|
The number of hides which the
knight's fee contained being known,
the number of knights' fees in any
particular holding could be easily
discovered.[33] All the imposts of the ... Norman reigns, were, so far as we know, raised on the land, and according to computation by the hide: ... the feudal exactions by way of aid ... were levied on the hide.[34] |
It cannot even be granted that a
definite area of land was necessary to
constitute a knight's fee; ... It is
impossible to avoid the conclusion
that the extent of a knight's fee was
determined by rent and valuation
rather than acreage, and that the
common quantity was really expressed
in the twenty librates, etc.[35] The variation in the number of hides contained in the knight's fee.[36] |
Mr Freeman's views need not detain us, for he unhesitatingly accepts Dr Stubbs' arguments as proving that the Norman military tenure was based on 'the old service of a man from each five hides of land'.[37]

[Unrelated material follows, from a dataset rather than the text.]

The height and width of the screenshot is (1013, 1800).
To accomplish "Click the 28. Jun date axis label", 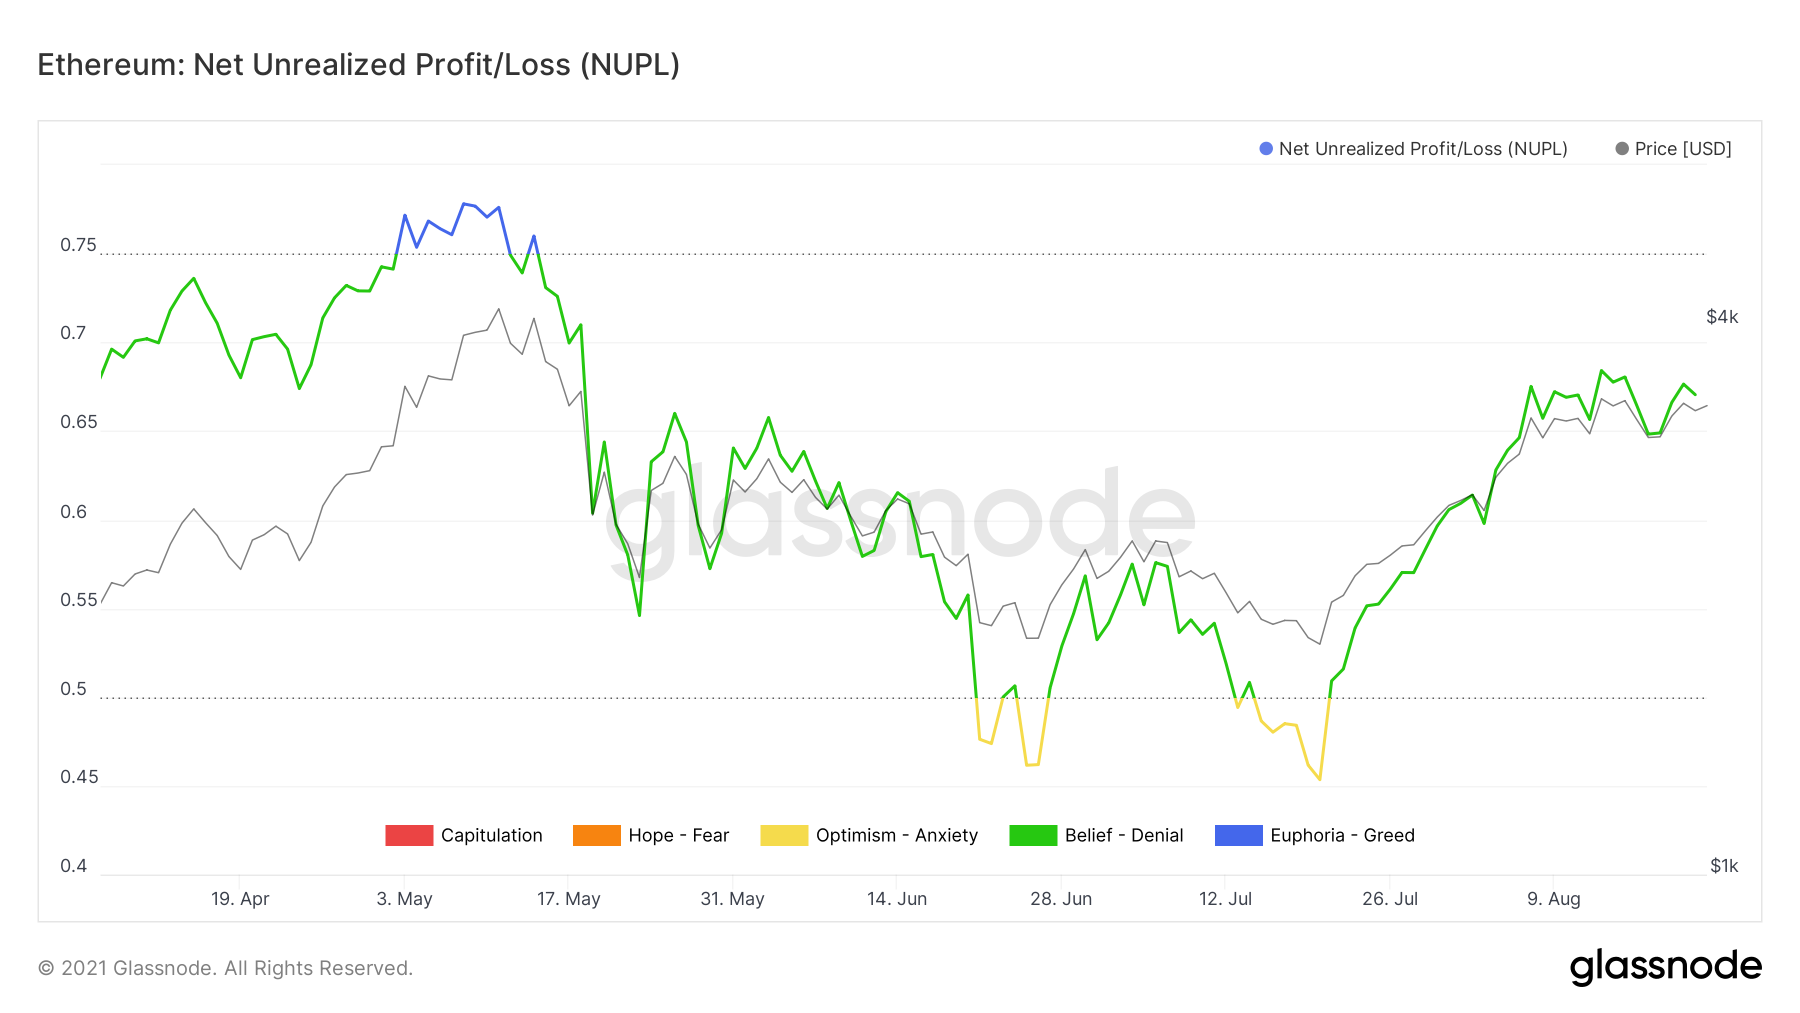I will (x=1061, y=899).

We find then, I submit, that the recognized leaders of existing opinion on the subject cannot agree among themselves in giving us a clear answer, when we ask them what determined the amount of 'service' due from a Norman tenant-in-chief, or, in other words, how that 'service' was developed in unbroken continuity from Anglo-Saxon obligations.
The third point that I would raise is this. Even assuming that the amount of 'service' bore a fixed proportion—whether in pecuniary or territorial units—to the extent of possession, we are, surely, at once confronted by the difficulty that the owner of x units of possession would be compelled, for the discharge of his military obligations, to enfeoff x knights, assigning a 'unit' to each. A tenant-in-chief, to take a concrete instance, whose fief was worth £100 a year, would have to provide ex hypothesi five knights; if, as was quite usual, he enfeoffed the full number, he would have to assign to each knight twenty librates of land (which I may at once, though anticipating, admit was the normal value of a knight's fee), that is to say, the crown would have forestalled Henry George, and the luckless baro would see the entire value of his estate swallowed up in the discharge of its obligations.[38] What his position would be in cases where, as often, he enfeoffed more knights than he required, arithmetic is unable to determine. I cannot understand how this obvious difficulty has been so strangely overlooked.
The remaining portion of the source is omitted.